Medes bringing horses as tributes to the Assyrian king (musée du Louvre, photo RMN)
Then a deep silence fall down again on the useless
arm of the river...
I was quite relieved to reach the museum. — Ashurs is angry like in the past, joked the warder. Let's come in quickly, or he will transpierce you of a cruel arrow! I dropped myself on a bench, idle. I wiped my cheeks and my hands, then I sneezed several times. I saw that a fine layer of sand covered everything around us.
Ali gave me seat and sat down near to me. I continued
to talk :
— But why this god is angry ? For which hidden fault
did he abandon to Medes his own city ? Impossible that it was totally
burnt... Its flammes still burn my soul. — That's right, answered the young scholar, Assur did not disappear. After these terrible events, survivors came back to inhabit it. They could not forget the suzerainty of a name scenting myrrh, incense and cassia ! The city flourished again during the Hellenistic period (323 B.C. -end of the 1st century A.D.). Led by Sîn, the caravans which moved towards Arbeles, Hatra or Palmyre, shook the dust of the road, in the shade of the caravanserais placed out of the walls . They honoured with offerings the ancient divinities - among them the god Ashur - installed again in their restored temples. Later, Parthes, an Indo-Iranian people, conquered Mesopotamia. They still supported the resurrection of Asur, with splendid buildings and districts of dwelling.

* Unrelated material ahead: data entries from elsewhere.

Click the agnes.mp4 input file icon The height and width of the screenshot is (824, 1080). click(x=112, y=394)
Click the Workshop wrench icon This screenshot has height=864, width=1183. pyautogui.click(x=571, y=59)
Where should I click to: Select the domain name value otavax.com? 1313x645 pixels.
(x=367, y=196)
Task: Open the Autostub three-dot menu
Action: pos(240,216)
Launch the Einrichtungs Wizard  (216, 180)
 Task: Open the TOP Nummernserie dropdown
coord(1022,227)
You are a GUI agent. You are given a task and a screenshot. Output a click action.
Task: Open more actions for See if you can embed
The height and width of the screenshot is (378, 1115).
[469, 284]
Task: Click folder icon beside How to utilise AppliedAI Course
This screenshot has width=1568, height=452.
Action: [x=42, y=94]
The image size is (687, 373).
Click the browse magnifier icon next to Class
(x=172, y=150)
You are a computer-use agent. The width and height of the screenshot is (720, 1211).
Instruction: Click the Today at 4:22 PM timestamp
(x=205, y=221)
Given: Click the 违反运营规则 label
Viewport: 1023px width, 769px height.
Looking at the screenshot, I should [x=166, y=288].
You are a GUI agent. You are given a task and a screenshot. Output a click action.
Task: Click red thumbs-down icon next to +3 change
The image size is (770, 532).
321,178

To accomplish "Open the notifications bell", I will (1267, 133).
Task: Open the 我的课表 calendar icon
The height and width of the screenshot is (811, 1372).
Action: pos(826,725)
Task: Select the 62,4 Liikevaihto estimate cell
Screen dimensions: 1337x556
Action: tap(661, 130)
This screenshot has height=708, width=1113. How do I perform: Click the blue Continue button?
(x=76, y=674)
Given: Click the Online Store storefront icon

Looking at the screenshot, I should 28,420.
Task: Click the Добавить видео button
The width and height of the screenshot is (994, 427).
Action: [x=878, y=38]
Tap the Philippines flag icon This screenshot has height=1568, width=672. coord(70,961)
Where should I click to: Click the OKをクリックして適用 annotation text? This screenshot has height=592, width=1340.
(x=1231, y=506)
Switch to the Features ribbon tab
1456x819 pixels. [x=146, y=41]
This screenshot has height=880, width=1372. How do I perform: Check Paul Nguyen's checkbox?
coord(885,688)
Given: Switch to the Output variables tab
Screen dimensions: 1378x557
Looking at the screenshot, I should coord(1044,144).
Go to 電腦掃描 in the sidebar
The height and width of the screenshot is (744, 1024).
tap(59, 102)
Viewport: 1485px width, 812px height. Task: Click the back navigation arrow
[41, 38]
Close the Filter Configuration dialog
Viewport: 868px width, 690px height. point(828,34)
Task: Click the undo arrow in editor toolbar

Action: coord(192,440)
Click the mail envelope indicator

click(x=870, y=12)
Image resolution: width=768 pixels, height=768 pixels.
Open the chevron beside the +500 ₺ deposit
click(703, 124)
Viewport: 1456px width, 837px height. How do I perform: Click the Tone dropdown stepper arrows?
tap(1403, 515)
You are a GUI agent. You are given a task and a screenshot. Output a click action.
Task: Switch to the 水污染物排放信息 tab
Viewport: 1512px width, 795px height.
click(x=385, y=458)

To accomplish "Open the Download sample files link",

Layard discovered the site in 1847. During the excavations of 1903, the German Walter Andrae's staff found numrous remains and Aramaic graffiti, dated of this period. At the center of the city, sttod up a beautiful palate. Four iwans - deep rooms for cult and reception opened on a side - surrounded the court. They were head up with semicircular vaults and adorned with Greek borders and garlands in stucco and plaster. But soonly Sassanids devastated the area. About 256 AD, they plundered the Holy City, that Assyrians's craddle, and the tomb of the kings. How Ashur's heart could support this second destruction? - That is the question, observed in English the warder. He rose, seizes a rag and started to wipe antiquities. Then he offered a coffee cup, and we awaited the end of the storm.
Around six o'clock, Ali closed the museum, took his
Volkswagen, and proposed to bring me back at Shergat, where I spent
a night.
In my dream, I saw the ancient city of Asur. It lightened
of its most beautiful plasticity. Firmly standing on its cliff, proud
of its high walls, its notched towers, its temples and its majestuous
palates, leaning toward the Tigris its jealous and quarellish face...
I walked along its bituminized brick quays. Musicians played for the dignitaries of the city. They sailed on the river, in boats with heads of dragons, drawn by bearded oarsmen, with white clothing. During my feverish sleep, I intended to make resound their toothings-stone, their cymbals and their quadrants, and my hand bathed in the water lapping to my bed. Dawn bleaches the panes, the city died out and is absorbed again at the bottom of the pit of eternity.
Mésopotamie,
paradis des jours anciens,
édition l’Harmattan, 1996, Paris, chapitre 4, page 37.
The site of Asur is a treasure, it is today threatened by the building of a dam. After the serious events in Iraq, the project has been stopped, but concern remains. This site should be protected, against floods, stoppings, degradations, plunderings. Doesn't it belong to the inheritance of humanity?